> Text section:
● ● ● ●
With multiple servers you can add space to each of them. With a single one there is a much lower limit to what you can do - that's the idea behind vertical/horizontal scalability. That, and the systems with multiple nodes can be made more reliable than single node servers.


One server is still going to run out eventually. To give you a very concrete example: The dedicated boxes I use at Hetzner have 2x1TB NVMe SSD by default. I can order additional disks for sure, but even so you'll struggle to get above a few TB of NVMe per box. But, adding another box is cheap and easy.

Plus, a single server with many TB is a big single-point-of-failure, and if you want to scale it (vertically) you still have to take it down.


If the data is active, it's not enough to just throw more storage on the server. More storage means more of other things: Memory. I/O bandwidth. Processing power. Could keep adding those as well, but eventually it's faster and much cheaper to add additional servers.


Backups are easier/faster? A machine with a 5TB table will take forever to dump with a single thread, but 5 servers with 1TB shards will dump it more quickly.
● ● ● ●
> Stated problem: Please transcribe the server scaling discussion from "With multiple servers" to "take it down." word for word, keeping its punctuation.
● ● ● ●
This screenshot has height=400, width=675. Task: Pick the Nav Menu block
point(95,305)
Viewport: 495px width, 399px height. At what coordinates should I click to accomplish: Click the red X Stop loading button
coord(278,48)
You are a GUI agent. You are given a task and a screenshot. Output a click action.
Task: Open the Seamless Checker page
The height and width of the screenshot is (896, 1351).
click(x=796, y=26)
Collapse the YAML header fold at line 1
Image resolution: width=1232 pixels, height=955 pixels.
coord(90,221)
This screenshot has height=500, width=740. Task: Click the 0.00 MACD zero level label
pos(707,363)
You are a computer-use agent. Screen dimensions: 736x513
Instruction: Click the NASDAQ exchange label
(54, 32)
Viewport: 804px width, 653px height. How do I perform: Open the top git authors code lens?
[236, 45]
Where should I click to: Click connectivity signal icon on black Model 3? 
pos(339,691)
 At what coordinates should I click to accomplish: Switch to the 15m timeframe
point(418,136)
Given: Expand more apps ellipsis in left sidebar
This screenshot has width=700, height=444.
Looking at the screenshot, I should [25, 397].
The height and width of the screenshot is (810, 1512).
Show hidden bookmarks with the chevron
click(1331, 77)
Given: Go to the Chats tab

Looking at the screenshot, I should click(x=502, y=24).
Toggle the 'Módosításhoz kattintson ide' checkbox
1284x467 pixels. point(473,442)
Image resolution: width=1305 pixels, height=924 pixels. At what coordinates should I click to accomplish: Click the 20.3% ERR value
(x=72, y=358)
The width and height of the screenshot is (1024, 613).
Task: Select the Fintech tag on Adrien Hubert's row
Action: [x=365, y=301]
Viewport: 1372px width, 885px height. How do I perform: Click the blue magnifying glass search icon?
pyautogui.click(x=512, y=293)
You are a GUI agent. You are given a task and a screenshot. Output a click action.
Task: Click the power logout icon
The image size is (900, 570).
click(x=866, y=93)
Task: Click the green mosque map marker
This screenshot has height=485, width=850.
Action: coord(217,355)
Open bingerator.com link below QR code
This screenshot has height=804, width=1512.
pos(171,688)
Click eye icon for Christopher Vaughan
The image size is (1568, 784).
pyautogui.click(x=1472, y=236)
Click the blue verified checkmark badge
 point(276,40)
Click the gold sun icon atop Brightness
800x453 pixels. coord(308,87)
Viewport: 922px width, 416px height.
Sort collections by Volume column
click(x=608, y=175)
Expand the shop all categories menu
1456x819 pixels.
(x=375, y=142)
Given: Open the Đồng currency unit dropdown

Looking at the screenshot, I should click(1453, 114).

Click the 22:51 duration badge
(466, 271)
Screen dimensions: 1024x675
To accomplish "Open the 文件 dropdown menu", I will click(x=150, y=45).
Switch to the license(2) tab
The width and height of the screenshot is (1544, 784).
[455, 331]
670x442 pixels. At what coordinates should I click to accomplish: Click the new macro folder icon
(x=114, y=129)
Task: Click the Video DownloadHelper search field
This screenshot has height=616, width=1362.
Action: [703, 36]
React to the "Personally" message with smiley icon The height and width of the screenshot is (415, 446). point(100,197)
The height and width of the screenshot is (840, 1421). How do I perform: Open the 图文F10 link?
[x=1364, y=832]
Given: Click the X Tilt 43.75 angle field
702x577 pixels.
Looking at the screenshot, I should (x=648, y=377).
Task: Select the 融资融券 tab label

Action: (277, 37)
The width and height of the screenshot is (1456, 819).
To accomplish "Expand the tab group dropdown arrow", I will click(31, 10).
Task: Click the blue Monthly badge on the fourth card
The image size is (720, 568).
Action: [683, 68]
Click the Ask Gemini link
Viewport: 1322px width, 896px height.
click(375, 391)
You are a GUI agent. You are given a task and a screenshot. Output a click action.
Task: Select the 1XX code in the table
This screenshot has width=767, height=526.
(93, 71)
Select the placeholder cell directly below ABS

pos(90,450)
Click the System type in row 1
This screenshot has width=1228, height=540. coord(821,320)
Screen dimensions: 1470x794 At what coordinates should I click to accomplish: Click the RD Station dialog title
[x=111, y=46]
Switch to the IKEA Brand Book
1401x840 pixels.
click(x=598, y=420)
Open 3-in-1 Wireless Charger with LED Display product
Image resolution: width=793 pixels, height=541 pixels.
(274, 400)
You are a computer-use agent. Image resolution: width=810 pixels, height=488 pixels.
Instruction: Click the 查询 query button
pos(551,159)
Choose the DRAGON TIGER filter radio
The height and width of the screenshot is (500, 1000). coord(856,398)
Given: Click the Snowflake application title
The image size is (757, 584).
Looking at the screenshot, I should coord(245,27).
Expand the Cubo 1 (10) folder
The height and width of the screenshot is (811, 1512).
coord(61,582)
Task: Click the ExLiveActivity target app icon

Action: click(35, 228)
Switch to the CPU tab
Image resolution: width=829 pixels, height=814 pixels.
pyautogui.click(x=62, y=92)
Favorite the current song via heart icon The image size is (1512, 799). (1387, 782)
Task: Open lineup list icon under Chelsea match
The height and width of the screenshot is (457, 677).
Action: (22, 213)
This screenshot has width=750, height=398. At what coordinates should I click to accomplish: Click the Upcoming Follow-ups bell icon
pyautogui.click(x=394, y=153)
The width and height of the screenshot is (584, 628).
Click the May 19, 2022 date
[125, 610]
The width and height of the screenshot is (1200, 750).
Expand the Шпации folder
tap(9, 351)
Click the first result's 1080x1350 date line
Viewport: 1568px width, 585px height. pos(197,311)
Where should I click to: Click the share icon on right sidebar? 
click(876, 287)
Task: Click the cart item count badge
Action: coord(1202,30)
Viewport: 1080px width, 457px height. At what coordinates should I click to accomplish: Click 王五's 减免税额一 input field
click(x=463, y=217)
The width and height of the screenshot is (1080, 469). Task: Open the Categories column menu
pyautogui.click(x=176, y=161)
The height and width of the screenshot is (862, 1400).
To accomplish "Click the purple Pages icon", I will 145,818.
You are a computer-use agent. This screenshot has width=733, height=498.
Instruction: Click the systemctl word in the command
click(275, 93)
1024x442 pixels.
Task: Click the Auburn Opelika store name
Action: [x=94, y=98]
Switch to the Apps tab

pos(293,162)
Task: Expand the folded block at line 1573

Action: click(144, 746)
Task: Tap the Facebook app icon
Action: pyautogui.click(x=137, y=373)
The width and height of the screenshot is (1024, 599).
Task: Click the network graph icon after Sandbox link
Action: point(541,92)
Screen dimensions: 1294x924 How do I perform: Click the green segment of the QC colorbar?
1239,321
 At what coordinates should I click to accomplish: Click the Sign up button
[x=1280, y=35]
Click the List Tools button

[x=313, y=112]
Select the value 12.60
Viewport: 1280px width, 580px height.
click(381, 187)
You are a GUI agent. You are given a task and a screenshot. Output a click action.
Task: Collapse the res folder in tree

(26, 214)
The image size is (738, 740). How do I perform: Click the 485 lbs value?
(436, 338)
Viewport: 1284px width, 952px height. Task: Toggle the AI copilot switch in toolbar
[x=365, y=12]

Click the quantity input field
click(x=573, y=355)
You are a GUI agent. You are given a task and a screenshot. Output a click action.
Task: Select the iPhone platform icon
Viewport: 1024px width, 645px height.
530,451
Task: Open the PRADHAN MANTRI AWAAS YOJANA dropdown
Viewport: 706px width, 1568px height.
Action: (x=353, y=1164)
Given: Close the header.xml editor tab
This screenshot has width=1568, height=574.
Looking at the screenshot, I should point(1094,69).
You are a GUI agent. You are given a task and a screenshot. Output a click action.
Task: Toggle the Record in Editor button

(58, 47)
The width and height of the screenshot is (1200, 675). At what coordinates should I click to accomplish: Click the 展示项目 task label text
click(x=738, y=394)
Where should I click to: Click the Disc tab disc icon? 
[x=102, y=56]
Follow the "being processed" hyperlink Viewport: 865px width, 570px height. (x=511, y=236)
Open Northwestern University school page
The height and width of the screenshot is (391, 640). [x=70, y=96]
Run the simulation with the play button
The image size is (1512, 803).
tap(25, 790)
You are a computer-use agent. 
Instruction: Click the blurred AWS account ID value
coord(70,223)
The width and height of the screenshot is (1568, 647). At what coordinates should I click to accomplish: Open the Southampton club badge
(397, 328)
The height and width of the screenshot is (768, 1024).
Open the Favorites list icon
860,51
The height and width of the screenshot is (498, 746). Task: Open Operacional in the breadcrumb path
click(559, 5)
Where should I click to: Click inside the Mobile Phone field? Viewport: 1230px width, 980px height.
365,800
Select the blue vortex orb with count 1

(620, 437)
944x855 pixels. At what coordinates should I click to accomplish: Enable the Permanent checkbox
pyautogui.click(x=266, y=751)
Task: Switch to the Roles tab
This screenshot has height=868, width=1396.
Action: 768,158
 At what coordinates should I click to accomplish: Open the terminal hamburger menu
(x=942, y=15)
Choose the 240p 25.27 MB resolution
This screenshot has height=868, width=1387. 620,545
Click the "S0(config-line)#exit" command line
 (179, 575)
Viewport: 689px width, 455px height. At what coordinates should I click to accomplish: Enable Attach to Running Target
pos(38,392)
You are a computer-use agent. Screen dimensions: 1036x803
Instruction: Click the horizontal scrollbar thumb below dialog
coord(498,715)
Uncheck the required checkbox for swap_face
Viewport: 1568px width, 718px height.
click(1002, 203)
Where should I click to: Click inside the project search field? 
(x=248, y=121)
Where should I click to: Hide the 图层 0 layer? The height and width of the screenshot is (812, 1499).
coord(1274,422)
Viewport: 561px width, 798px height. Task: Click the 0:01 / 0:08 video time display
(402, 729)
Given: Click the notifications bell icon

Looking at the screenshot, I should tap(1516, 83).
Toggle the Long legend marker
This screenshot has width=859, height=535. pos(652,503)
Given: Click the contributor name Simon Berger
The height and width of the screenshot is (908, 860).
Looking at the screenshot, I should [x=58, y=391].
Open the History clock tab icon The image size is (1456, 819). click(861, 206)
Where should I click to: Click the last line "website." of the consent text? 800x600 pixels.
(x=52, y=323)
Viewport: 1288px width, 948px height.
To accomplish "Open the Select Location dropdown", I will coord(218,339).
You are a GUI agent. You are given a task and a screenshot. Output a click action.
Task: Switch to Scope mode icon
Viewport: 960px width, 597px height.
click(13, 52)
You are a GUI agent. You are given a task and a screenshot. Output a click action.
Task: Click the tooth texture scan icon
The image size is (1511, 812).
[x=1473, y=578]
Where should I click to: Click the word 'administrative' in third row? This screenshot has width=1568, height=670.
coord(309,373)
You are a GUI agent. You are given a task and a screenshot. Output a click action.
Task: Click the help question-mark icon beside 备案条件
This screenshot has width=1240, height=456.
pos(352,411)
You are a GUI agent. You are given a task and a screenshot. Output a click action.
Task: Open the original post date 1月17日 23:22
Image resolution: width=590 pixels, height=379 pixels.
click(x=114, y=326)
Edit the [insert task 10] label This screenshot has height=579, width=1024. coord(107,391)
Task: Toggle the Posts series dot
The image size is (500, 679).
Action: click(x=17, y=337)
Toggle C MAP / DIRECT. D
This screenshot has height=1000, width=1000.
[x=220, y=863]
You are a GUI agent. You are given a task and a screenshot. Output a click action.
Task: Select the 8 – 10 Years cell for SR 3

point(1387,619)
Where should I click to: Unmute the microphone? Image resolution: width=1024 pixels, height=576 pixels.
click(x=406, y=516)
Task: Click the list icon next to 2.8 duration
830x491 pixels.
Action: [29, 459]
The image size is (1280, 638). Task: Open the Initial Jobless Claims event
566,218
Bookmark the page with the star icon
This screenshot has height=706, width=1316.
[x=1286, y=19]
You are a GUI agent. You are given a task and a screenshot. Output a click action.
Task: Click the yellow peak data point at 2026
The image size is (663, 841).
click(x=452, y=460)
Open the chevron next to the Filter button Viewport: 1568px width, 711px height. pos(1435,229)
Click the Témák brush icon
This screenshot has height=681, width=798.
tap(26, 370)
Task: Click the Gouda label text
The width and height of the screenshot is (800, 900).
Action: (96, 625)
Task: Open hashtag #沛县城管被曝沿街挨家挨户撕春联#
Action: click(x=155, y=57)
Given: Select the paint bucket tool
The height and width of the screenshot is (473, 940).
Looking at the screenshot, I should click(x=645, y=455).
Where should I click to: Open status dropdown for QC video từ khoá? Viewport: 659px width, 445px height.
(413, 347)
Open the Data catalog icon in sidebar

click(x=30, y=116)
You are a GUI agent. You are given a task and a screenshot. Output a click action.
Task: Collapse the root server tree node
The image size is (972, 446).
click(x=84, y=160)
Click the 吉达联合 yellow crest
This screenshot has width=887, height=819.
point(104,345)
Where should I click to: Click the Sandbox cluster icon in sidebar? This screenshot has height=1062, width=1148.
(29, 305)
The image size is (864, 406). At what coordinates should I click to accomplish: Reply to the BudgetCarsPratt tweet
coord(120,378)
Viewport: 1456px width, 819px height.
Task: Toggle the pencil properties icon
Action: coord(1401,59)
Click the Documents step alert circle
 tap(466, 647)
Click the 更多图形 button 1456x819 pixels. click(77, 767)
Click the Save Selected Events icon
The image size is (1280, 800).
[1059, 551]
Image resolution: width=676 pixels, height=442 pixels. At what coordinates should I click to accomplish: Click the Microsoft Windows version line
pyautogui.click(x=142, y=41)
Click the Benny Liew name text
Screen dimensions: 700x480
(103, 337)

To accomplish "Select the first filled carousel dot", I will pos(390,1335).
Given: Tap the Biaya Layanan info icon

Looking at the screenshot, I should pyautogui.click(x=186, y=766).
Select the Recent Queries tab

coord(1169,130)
● ● ● ●
> Output of the exercise:
With multiple servers you can add space to each of them. With a single one there is a much lower limit to what you can do - that's the idea behind vertical/horizontal scalability. That, and the systems with multiple nodes can be made more reliable than single node servers.


One server is still going to run out eventually. To give you a very concrete example: The dedicated boxes I use at Hetzner have 2x1TB NVMe SSD by default. I can order additional disks for sure, but even so you'll struggle to get above a few TB of NVMe per box. But, adding another box is cheap and easy.

Plus, a single server with many TB is a big single-point-of-failure, and if you want to scale it (vertically) you still have to take it down.